POLA JABAR - Banyak pemilik anjing yang bersaksi bahwa hewan peliharaan mereka menunjukkan perilaku aneh sesaat sebelum badai besar datang atau bahkan beberapa jam sebelum gempa bumi melanda. Pertanyaannya, apakah anjing benar-benar memiliki kemampuan "meramal" bencana, atau adakah penjelasan ilmiah di baliknya? Berdasarkan pengamatan dan studi, termasuk yang dibahas dalam konteks ilmu pengetahuan seperti BBC Earth Science, kemampuan ini sangat erat kaitannya dengan indera mereka yang luar biasa tajam, jauh melebihi manusia. Indera penciuman anjing adalah pahlawan utamanya. 

Sebelum badai, tekanan atmosfer menurun dan angin membawa bau-bauan dari kejauhan dengan lebih mudah. Anjing dapat mencium perubahan kecil pada komposisi udara, seperti bau ozon yang dihasilkan oleh kilat atau bau "tanah basah" yang terangkat dari kelembapan yang meningkat sebelum hujan turun. 

Mereka tidak "meramal" masa depan, melainkan mendeteksi perubahan fisik di lingkungan yang mendahului peristiwa tersebut, yang bagi manusia seringkali tidak terdeteksi.

Dalam konteks prediksi gempa bumi, mekanisme yang mendasari kegelisahan anjing jauh lebih kompleks, namun tetap berakar pada sensitivitas fisik mereka. Jauh sebelum getaran utama gempa terasa oleh manusia, terjadi fenomena yang disebut gelombang P (Primer) yang bergerak cepat dan hanya menimbulkan sedikit getaran. Anjing, dengan pendengaran dan sensitivitas terhadap getaran tanah yang jauh lebih baik, mampu mendeteksi gelombang P ini. 

Selain itu, beberapa ahli juga menduga bahwa anjing dapat merasakan perubahan muatan listrik di udara atau pelepasan gas tertentu dari bawah tanah yang terjadi akibat pergerakan lempeng tektonik. 

Ketika mereka mendeteksi sinyal-sinyal subtle ini, respons alami mereka adalah menunjukkan kecemasan: menggonggong, mondar-mandir, atau mencari tempat berlindung. Bagi anjing, ini adalah respons terhadap sensasi fisik yang nyata dan tidak nyaman, bukan sekadar intuisi.

Meskipun perilaku anjing memberikan petunjuk berharga, penting untuk dipahami bahwa ini adalah kemampuan deteksi fisik, bukan ramalan akurat.

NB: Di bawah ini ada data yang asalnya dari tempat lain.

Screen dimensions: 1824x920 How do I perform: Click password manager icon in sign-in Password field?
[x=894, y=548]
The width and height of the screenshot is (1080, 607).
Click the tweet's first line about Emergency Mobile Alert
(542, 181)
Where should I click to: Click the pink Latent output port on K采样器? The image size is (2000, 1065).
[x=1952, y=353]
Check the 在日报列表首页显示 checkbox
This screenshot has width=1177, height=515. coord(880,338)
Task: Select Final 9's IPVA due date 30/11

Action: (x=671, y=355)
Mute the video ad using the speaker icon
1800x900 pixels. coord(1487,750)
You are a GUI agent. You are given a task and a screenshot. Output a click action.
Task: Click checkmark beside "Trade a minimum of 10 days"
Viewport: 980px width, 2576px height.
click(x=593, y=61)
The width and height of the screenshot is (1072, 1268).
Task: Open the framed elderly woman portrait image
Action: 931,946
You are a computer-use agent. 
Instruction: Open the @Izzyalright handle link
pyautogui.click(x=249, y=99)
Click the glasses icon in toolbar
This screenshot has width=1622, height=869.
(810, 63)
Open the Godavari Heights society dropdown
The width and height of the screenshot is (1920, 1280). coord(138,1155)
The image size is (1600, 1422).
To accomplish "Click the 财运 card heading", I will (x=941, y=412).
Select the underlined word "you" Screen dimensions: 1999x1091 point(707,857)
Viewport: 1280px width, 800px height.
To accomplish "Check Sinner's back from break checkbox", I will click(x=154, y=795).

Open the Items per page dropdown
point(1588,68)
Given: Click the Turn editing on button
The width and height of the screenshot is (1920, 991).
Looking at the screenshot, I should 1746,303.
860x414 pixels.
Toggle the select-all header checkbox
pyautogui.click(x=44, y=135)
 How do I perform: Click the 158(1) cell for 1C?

Respons mereka sering kali bervariasi tergantung pada individu anjing dan tingkat sensitivitas mereka. Namun, prinsip ilmiah di baliknya tetap sama: anomali lingkungan yang tidak terjangkau indera manusia (seperti penurunan tekanan udara, frekuensi suara ultra-rendah, atau getaran P) adalah pemicunya. 

Kemampuan ini telah dimanfaatkan dalam sejarah dan kini menjadi fokus penelitian untuk sistem peringatan dini, meskipun belum ada bukti ilmiah yang dapat menjadikan anjing sebagai alat prediksi bencana yang 100% andal. Namun, kegelisahan mereka harus diinterpretasikan sebagai peringatan dini alami yang menunjukkan bahwa sesuatu yang signifikan sedang terjadi atau akan terjadi di lingkungan sekitar.

Anjing adalah salah satu contoh paling menarik dari koneksi mendalam antara hewan dan alam. Dengan hidung yang mampu mengendus molekul-molekul cuaca dan telinga yang mendeteksi getaran bumi yang sunyi, mereka secara harfiah adalah peramal cuaca dan bencana yang hidup.